THOUGH Mount St. Helens was still relatively quiet, frustrated Washington State tourism officials (not to mention officials of the Pacific Northwest Regional Commission) were ready to erupt recently.
The governors of Washington, Oregon and Idaho, whose states suffered a drop in vacation travel as a result of the publicity fallout after the mountain blew her top in May, felt the need to advertise in 11 U.S. newspapers: "Ashfall effects exaggerated . . . Traffic routes open . . . Don't let rumor ruin a vacation . . . call now."
And under a bold headline "What If It Happens Again?" the ad stated that while scientists don't believe Mount St. Helens is likely to repeat "the magnitude of her May 18 display . . . they disagree on whether she may burp more ash . . . Before you head our way, call the toll-free number . . . (1-800-426-8668 for Washington State) for the up-to-the-minute condition report." (Last Tuesday the mountain "burped" three times, sending a new cloud of ash drifting.)
In a further effort to counter a negative and incorrect impression that (as one Washington tourism spokesman put it) "the state was buried under six inches of ash" a group of about 60 journalists, magazine writers and broadcasters were recently given a 3-day tour of Washington and Oregon so they could see that most of those areas were "never affected." The trip was sponsored by United Air Lines in cooperation with the states and major corporations.
Also trying to dispel a negative image which they feel is unfair and causing many airline passengers to void flying in the DC-10, the McDonnell Douglas Corporation has published a booklet titled, "The DC-10 -- A Special Report."
It is "part of a multimillion dollar communications campaign aimed at making more widely known the findings of extensive investigations that have vindicated the safety and performance of the DC-10," according to the corporation which built the airliner.
Charles "Pete" Conrad, the former astronaut, who is now a McDonnell Douglas executive and principal spokesman in the campaign, said that "data to support the statements made in the booklet are readily accessible at the Federal Aviation Administration and the National Transportation Safety Board, the two organizations that have vindicated the DC-10."
A free copy of the booklet can be obtained by writing to Ralph Underdahl, Douglas Aircraft Co., 3855 Lakewood Blvd., Long Beach, Calif. 90846.
A third kind of image problem faces the Soviet Union, and those involved in sending visitors to that country at this time -- even a non-political, nonprofit organization like the Citizen Exchange Corps.
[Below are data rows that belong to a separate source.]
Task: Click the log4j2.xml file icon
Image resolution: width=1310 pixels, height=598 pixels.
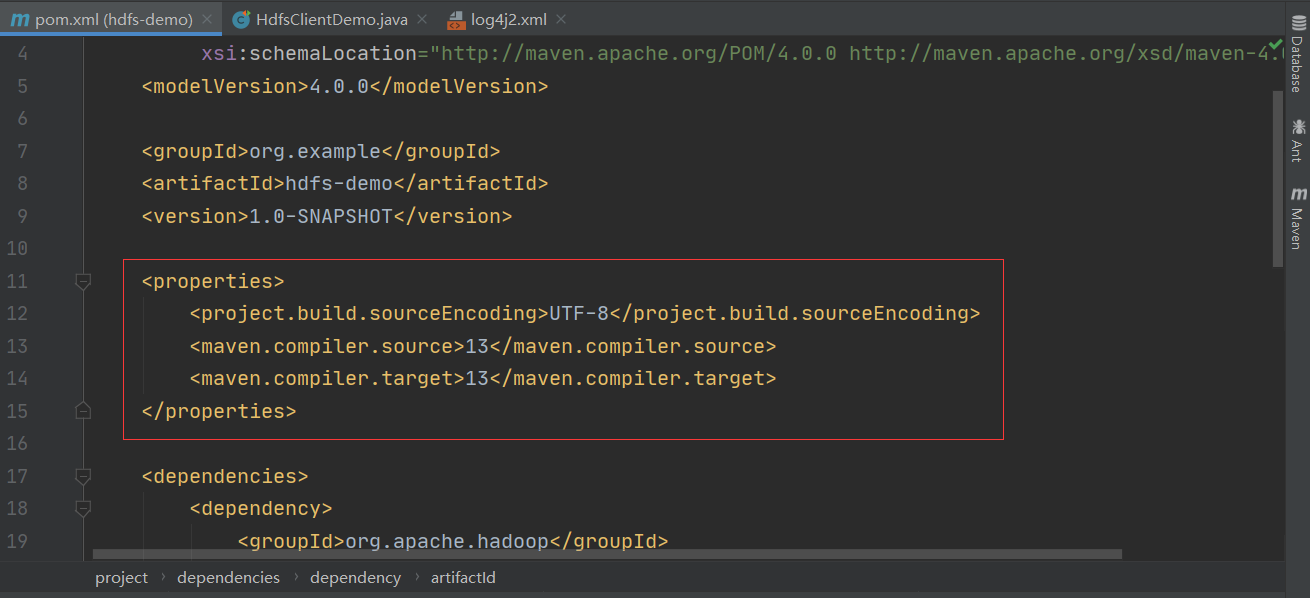Action: tap(456, 19)
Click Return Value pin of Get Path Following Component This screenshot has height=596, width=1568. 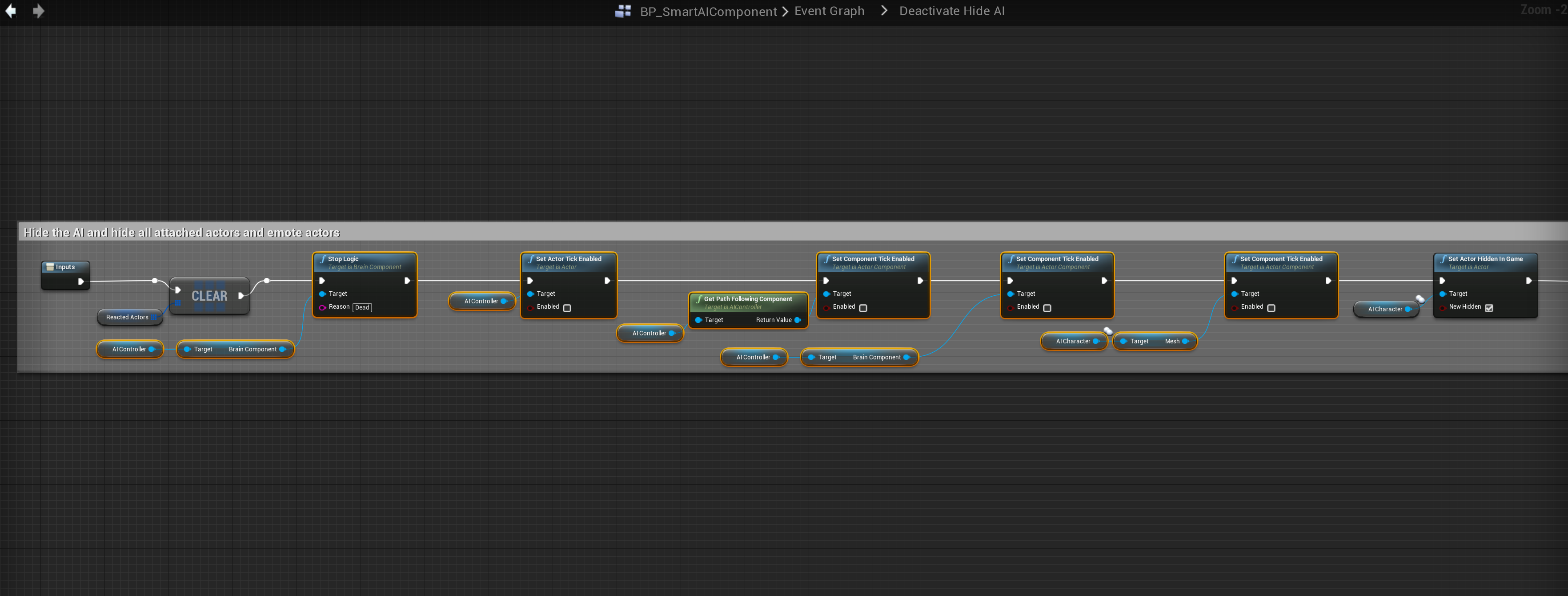[x=798, y=320]
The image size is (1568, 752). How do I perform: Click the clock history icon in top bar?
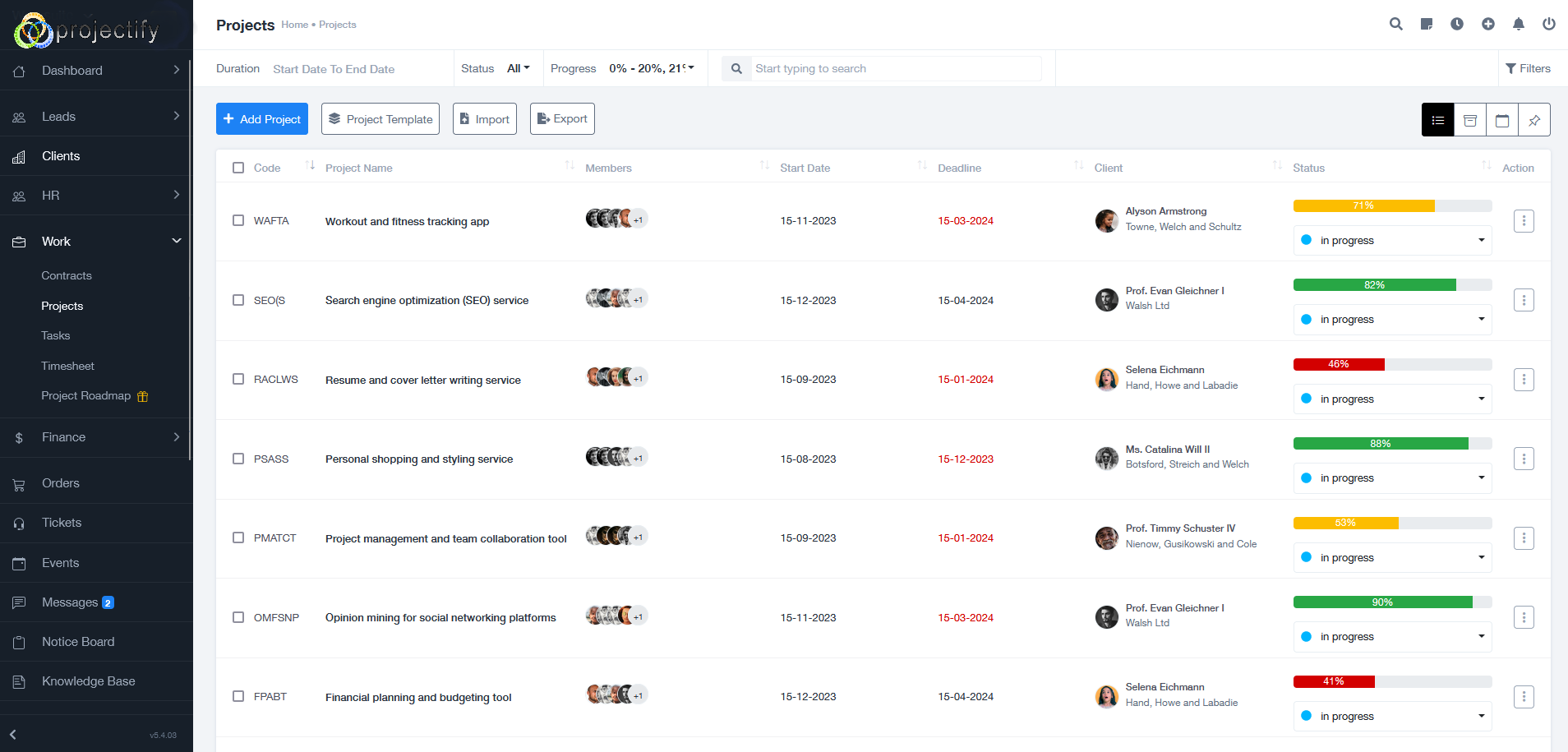coord(1457,24)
The U.S. boycott of the Moscow Summer Olympics in protest against the Soviet army's invasion of Afghanistan, eventually supported by many other nations, has caused thousands of American travelers to change their plans about visiting Russia this year. President Carter did not advocate a boycott of all travel to that country but, as one tour operator admitted March, "a de facto ban" was already in effect then due to strong feelings among American tourists.
Now the spectacle of massive Soviet security efforts at the Olympics, which not only eliminate any chance of anti-government political demonstrations but also any significant opportunity for contact between foreigner and Soviets, have added to the bitterness.
With the Kremlin issuing warnings to its citizens about foreign provocateurs bringing timebombs or anti-Soviet literature, it becomes under-standable why the Citizen Exchange Corps is having some difficulty getting enough Americans to sign up for its package trip to Siberia and Mongolia via the Trans-Siberia Railroad. The tour is scheduled to leave Sept. 15 from New York, and a spokesman acknowleged that the fallout from Afghanistan is "definitely affecting our efforts" to book the tour.
The CEC, at 18 East 41st St., New York 10017, has been working for 17 years "to improve understanding by bringing American and Soviet citizens together on a person to person level." In March, then Secretary of State Cyrus Vance told the CEC that "It remains our policy to encourage such private activities . . . we have sought to avoid dismantling the framwork of exchanges and cooperative activity developed with such great effort over the years." Vance noted with satisfaction that CEC was not planning "any travel to Moscow during the Olympics.